On improvements of the $r$-adding walk in a finite field of characteristic 2
This work addresses an incremental improvement in generic algorithms for cryptography, specifically for researchers in computational number theory and security.
The paper critically analyzes a modified $r$-adding walk that claims to reduce the computational work per iteration in solving the discrete logarithm problem, comparing it to the original method to assess its effectiveness.

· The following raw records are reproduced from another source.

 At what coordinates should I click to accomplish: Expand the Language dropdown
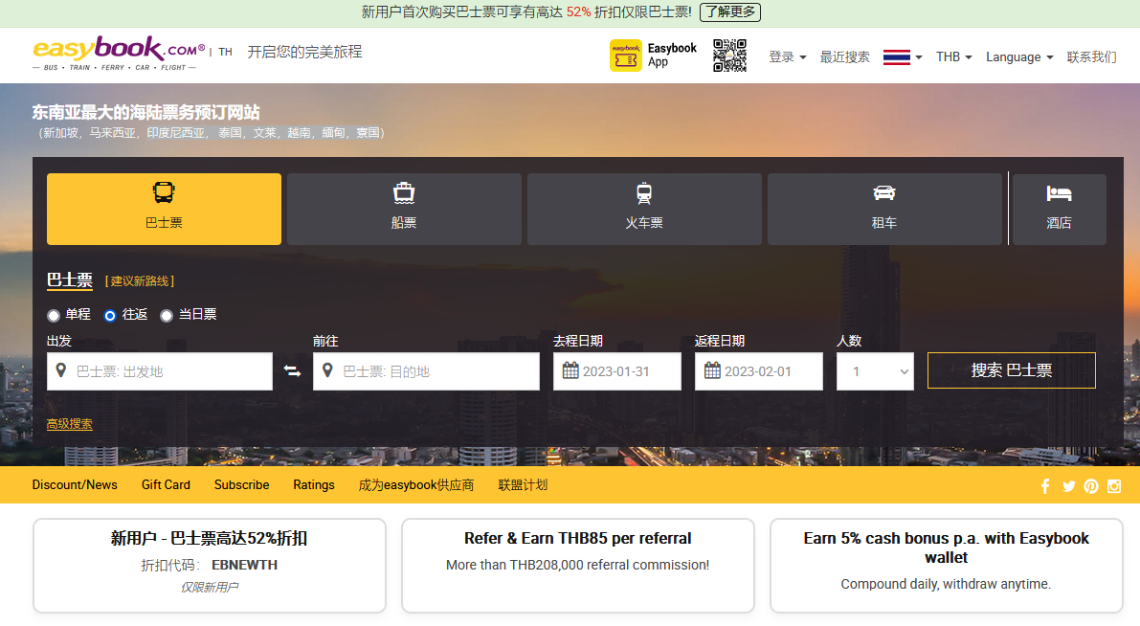tap(1018, 56)
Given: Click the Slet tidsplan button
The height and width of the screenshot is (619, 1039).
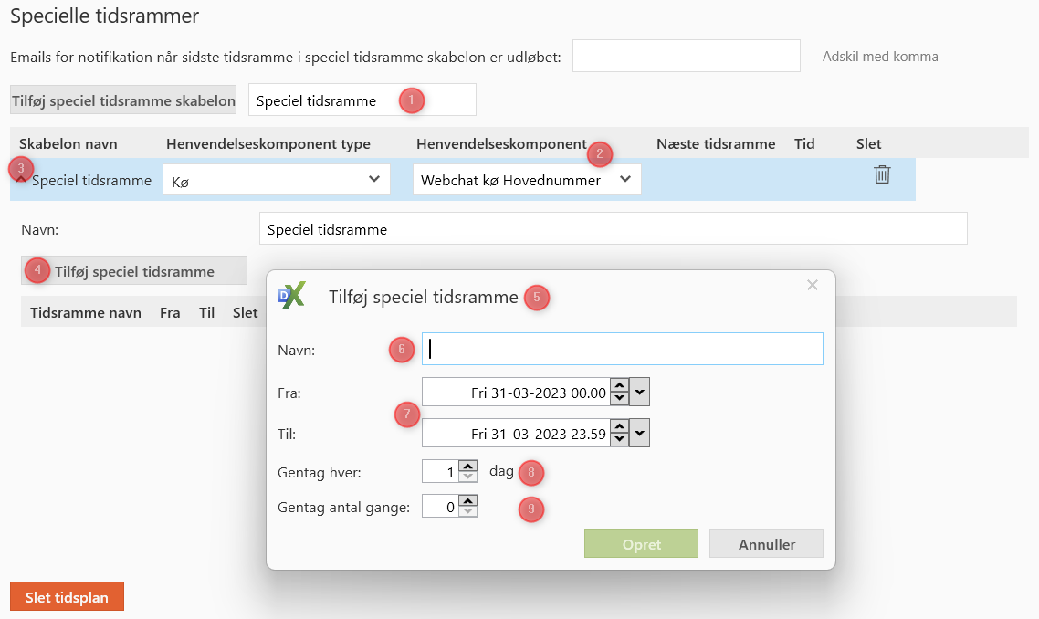Looking at the screenshot, I should click(67, 598).
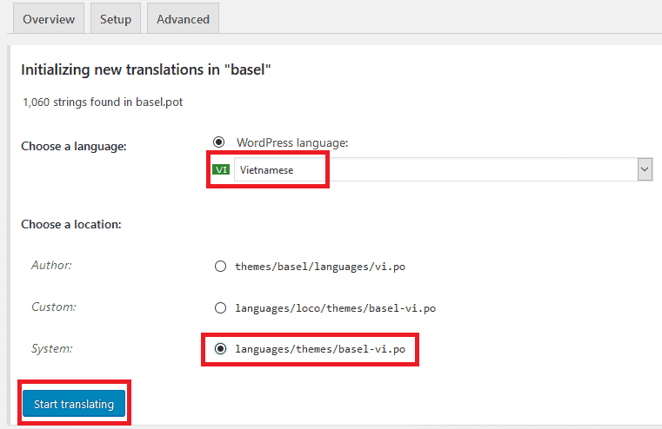Click the Author location label

(51, 265)
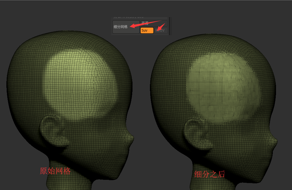The width and height of the screenshot is (292, 190).
Task: Click the dense subdivided region on the right head
Action: click(224, 87)
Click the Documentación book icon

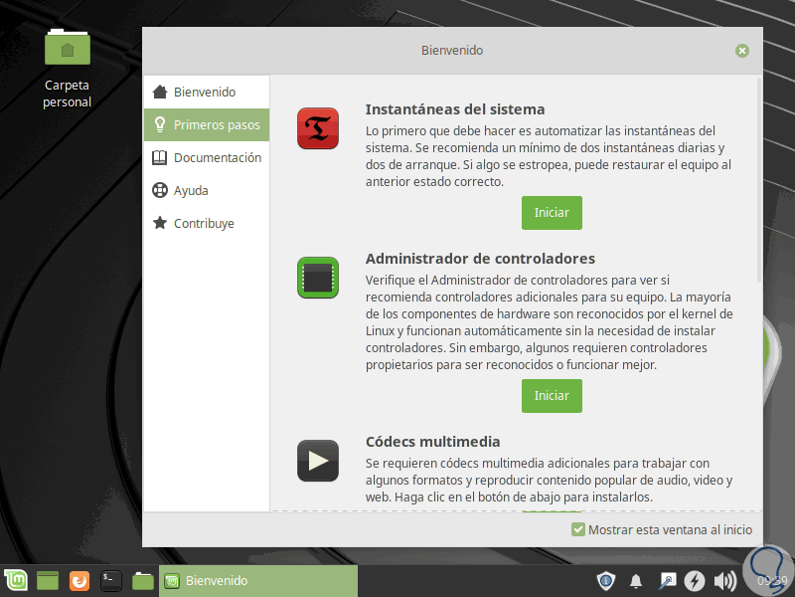[x=158, y=157]
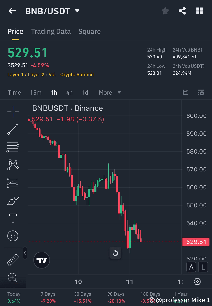Image resolution: width=212 pixels, height=306 pixels.
Task: Select the XABCD pattern tool
Action: pos(13,165)
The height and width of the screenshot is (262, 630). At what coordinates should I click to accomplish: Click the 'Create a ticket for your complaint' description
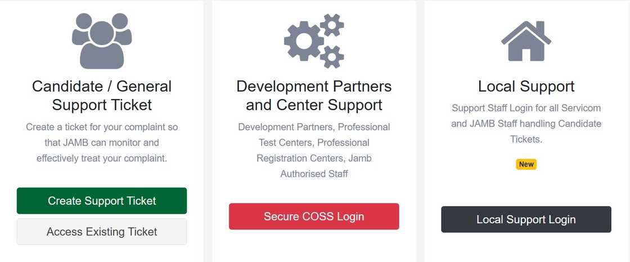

It is currently known from the work of Shoup and Nechaev that a generic algorithm to solve the discrete logarithm problem in a group of prime order must have complexity at least $k\sqrt{N}$ where $N$ is the order of the group. In many collision search algorithms this complexity is achieved. So with generic algorithms one can only hope to make the $k$ smaller. This $k$ depends on the complexity of the iterative step in the generic algorithms. The $\sqrt{N}$ comes from the fact there is about $\sqrt{N}$ iterations before a collision. So if we can find ways that can reduce the amount of work in one iteration then that is of great interest and probably the only possible modification of a generic algorithm. The modified $r$-adding walk allegedly does just that. It claims to reduce the amount of work done in one iteration of the original $r$-adding walk. In this paper we study this modified $r$-adding walk, we critically analyze it and we compare it with the original $r$-adding walk.